_Textauszug_.
|---|

Es wäre wohl kein Fehler, Detlev Hummel als Professor im Unruhestand zu beschreiben. Der Finanzwissenschaftler wurde zwar 2020 emeritiert, nimmt aber weiterhin Lehraufträge in Potsdam, Hamburg und Peking wahr. Außerdem hat er eine Professur im polnischen Opole (Oppeln) inne und berät Unternehmen aus der Finanzdienstleistungsbranche. Einer seiner Schwerpunkte ist das Asset Management.


Herr Hummel, Sie blicken mit Sorge auf den rasanten Aufschwung der ETF-Branche. Warum?

|---|

_Bereitgestellte Daten_.
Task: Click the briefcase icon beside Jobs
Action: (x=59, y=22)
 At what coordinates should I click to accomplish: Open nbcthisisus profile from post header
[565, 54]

|---|

_Aufgaben_.
- 1) In welchem Jahr wurde Detlev Hummel laut dem Textauszug über Detlev Hummel emeritiert?
- 2) Führen Sie den Textauszug über Detlev Hummel im Anschluss an die zuletzt gestellte Frage fort.
Die Auflistung steht in keinem Zusammenhang mit dem Textauszug über Detlev Hummel.

_Lösungen_.
- 1) 2020.

- 2)
Detlev Hummel: Um nicht falsch verstanden zu werden: ETFs sind an sich eine wunderbare Erfindung. Sie sind ein transparentes, nachvollziehbares und günstiges Finanzprodukt. Ich beobachte aber, dass viele Anleger sie zu unreflektiert einsetzen. Außerdem schlägt das Pendel seit einigen Jahren gefährlich in Richtung passiver Investments aus. Die "Aktiv versus passiv"-Debatte kam schon in den 1960er Jahren auf, und es gibt gute Argumente für beide Seiten. Der enorme Boom der passiven Investments in den vergangenen zehn Jahren hat aber dafür gesorgt, dass die Preisfindung an der Börse in bestimmten Marktphasen nicht mehr wirklich funktioniert. Für den Kurs einer Aktie geben die Fundamentaldaten oft gar nicht mehr den Ausschlag. Denn die Investoren analysieren nicht mehr die Einzeltitel, sondern laufen schlicht den Trends hinterher. Das hebelt die Funktion der Märkte aus, für eine effiziente Kapitalallokation zu sorgen.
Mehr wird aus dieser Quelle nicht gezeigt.